Le métier de socio-esthéticienne, ou esthéticienne sociale, est encore relativement peu connu du grand public. Il s’agit d’apporter des soins esthétiques à des personnes en situation de fragilité, bien souvent des personnes âgées. Cette activité se trouve à mi-chemin entre le travail en service hospitalier et en service social : il permet d’apporter une aide et un soutien à des populations en difficulté, tout en luttant contre l’isolement et en contribuant à améliorer leur estime de soi. La manucure, les bains relaxants pour les pieds, les soins du visage, l’épilation ou encore le maquillage peuvent être réalisés auprès de personnes vivant en maison de retraite notamment.

Compétences nécessaires

La socio-esthéticienne doit mettre en œuvre un certain nombre de qualités pour pouvoir s’acquitter au mieux de sa fonction. Les personnes souhaitant se lancer dans cette voie doivent bien comprendre au préalable les difficultés propres au milieu social ou hospitalier, et comment travailler de concert avec le personnel soignant. Un grand sens du contact est également nécessaire pour accueillir et accompagner les patients. Enfin, une connaissance des pathologies et des règles de l’hygiène hospitalières sont indispensables pour garantir la protection des personnes.

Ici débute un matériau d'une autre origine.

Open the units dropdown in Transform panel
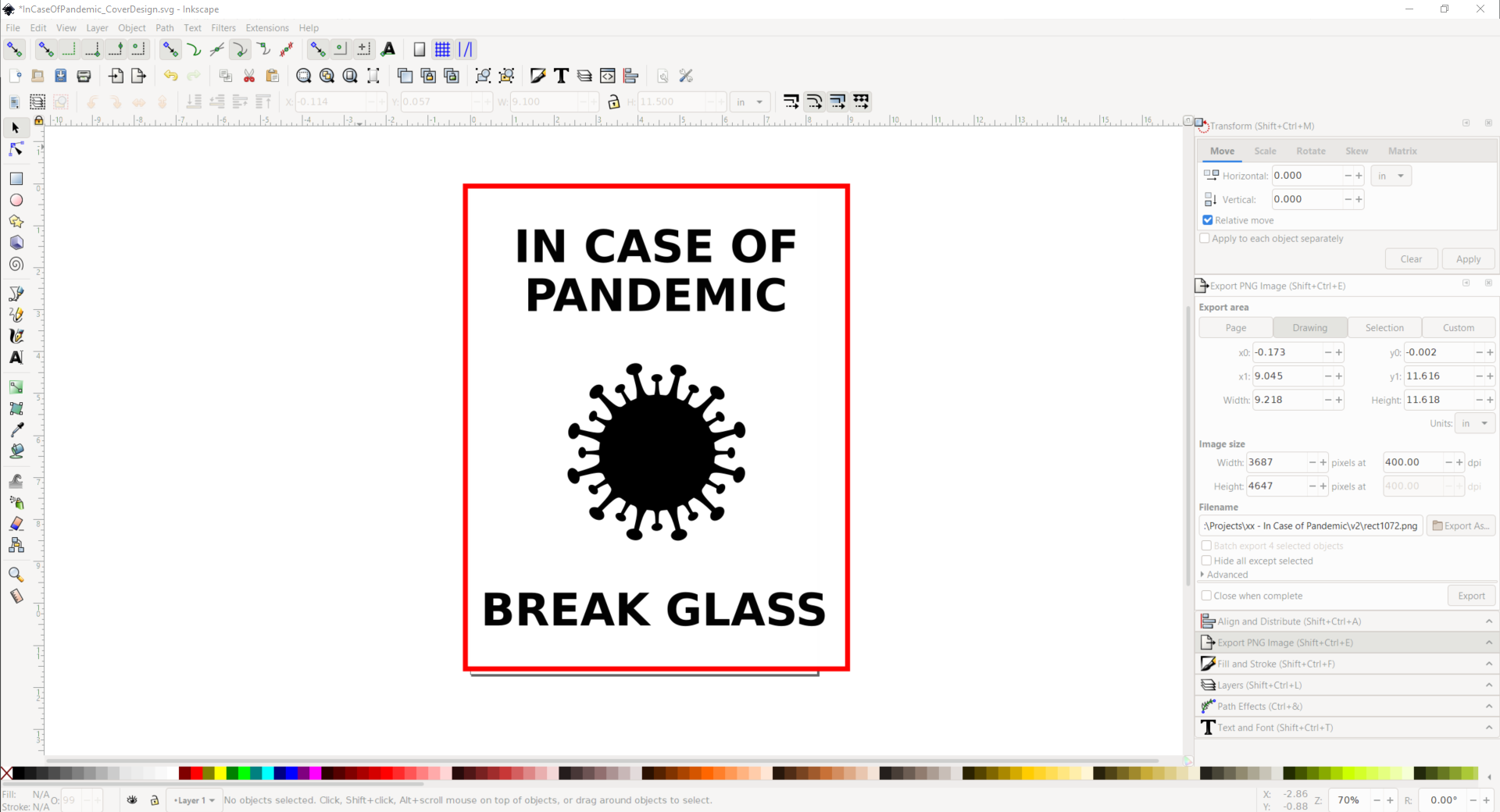This screenshot has width=1500, height=812. 1391,175
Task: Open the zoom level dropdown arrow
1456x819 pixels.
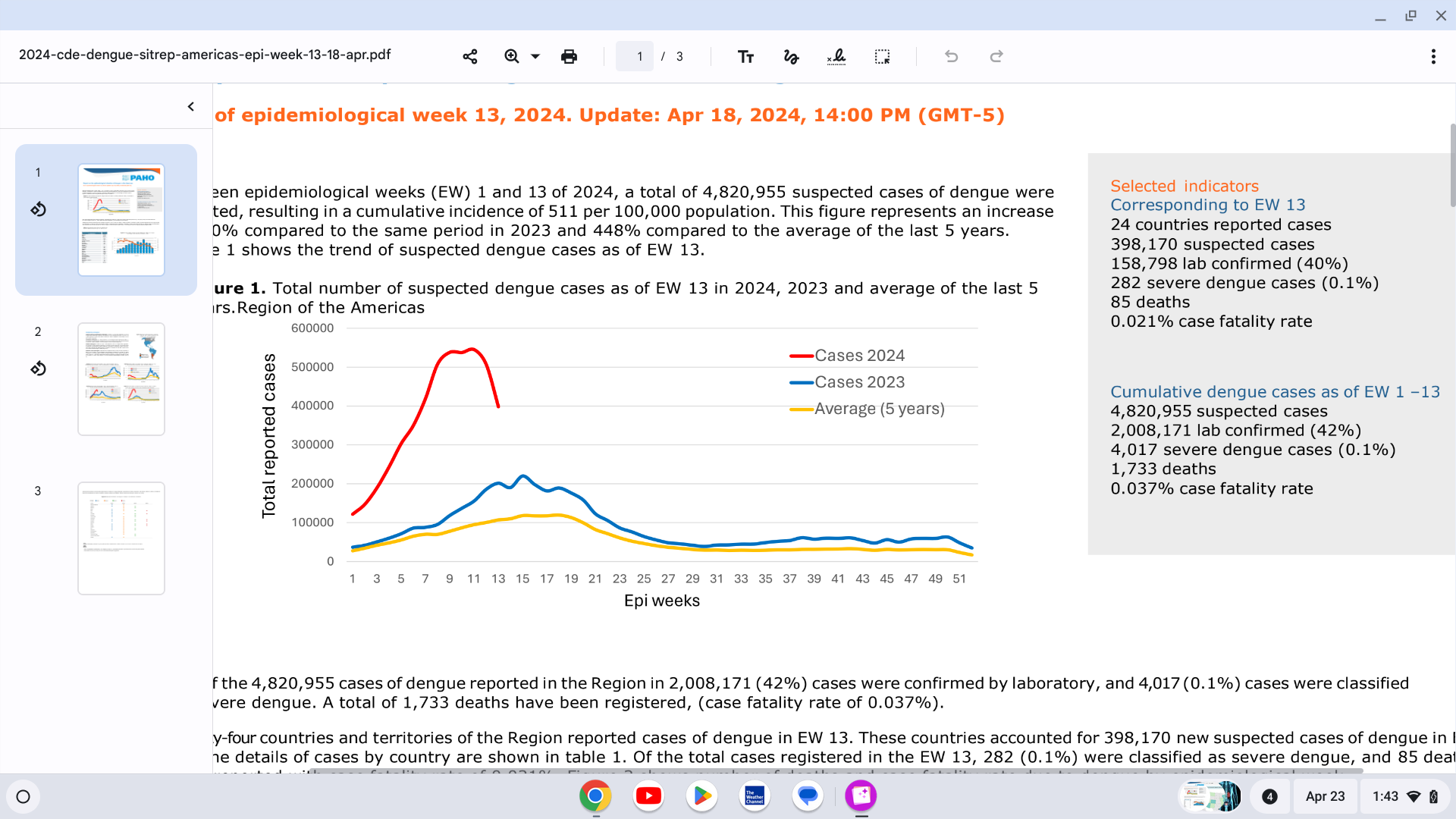Action: coord(535,56)
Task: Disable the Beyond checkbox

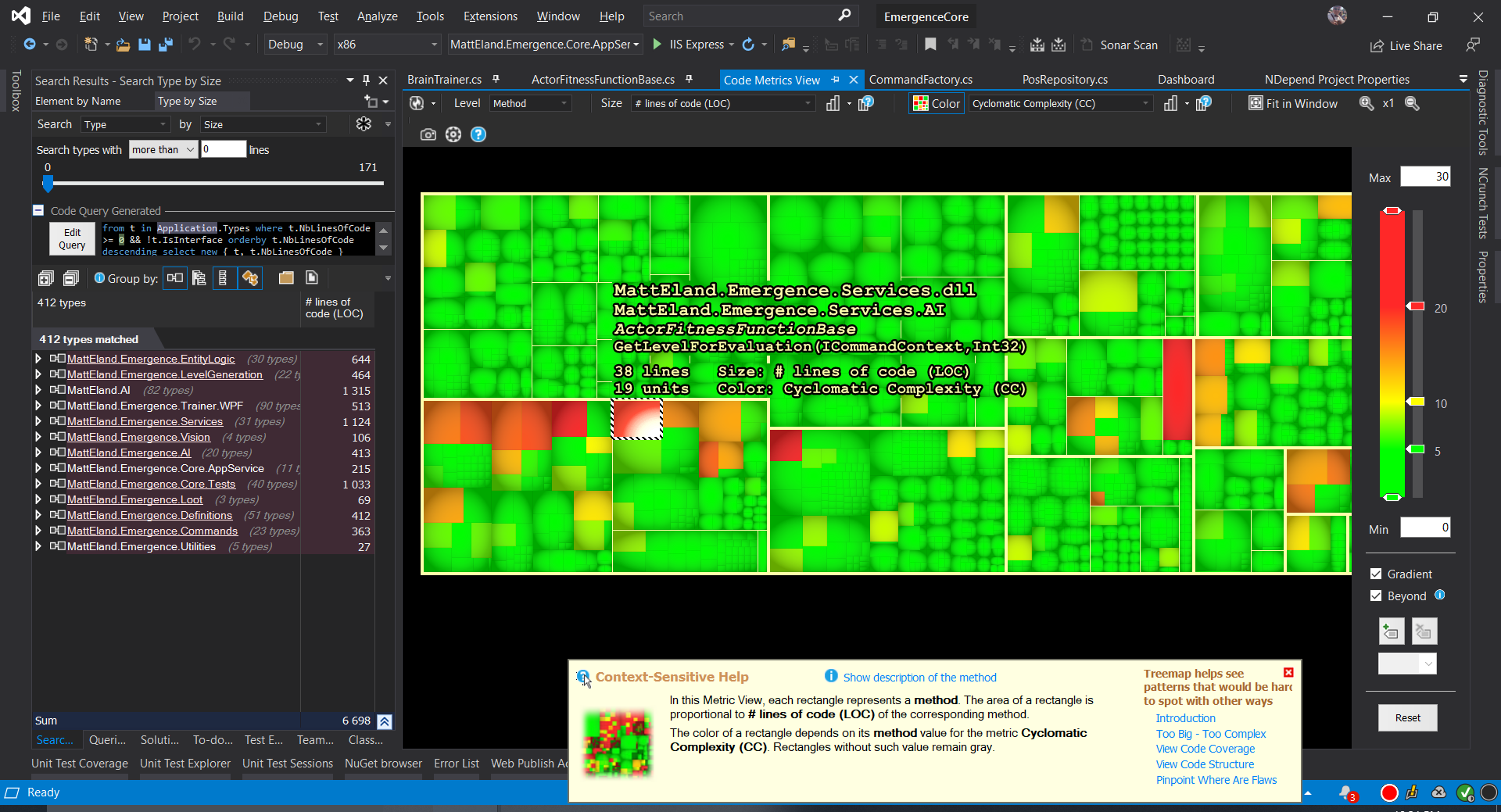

Par son statut particulier, l’esthéticienne sociale occupe un rôle unique dans la resocialisation des personnes âgées.

Formations possibles

Pour se former au métier de socio-esthéticienne, il est tout d’abord nécessaire de posséder un diplôme d’Etat en esthétique-cosmétique, qu’il s’agisse d’un Bac pro, d’un BTS ou d’un CAP. Une formation supplémentaire doit ensuite être réalisée, pour l’instant cantonnée à la région parisienne : le diplôme « Spécialisation esthétique en milieu médical » pouvant être passé à la faculté de médecine Pierre et Marie Curie à Paris. Une seule autre formation est accessible en province : le CODES (Cours d’Esthétique privé à option humanitaire et sociale) délivré par le CHRU de Tours.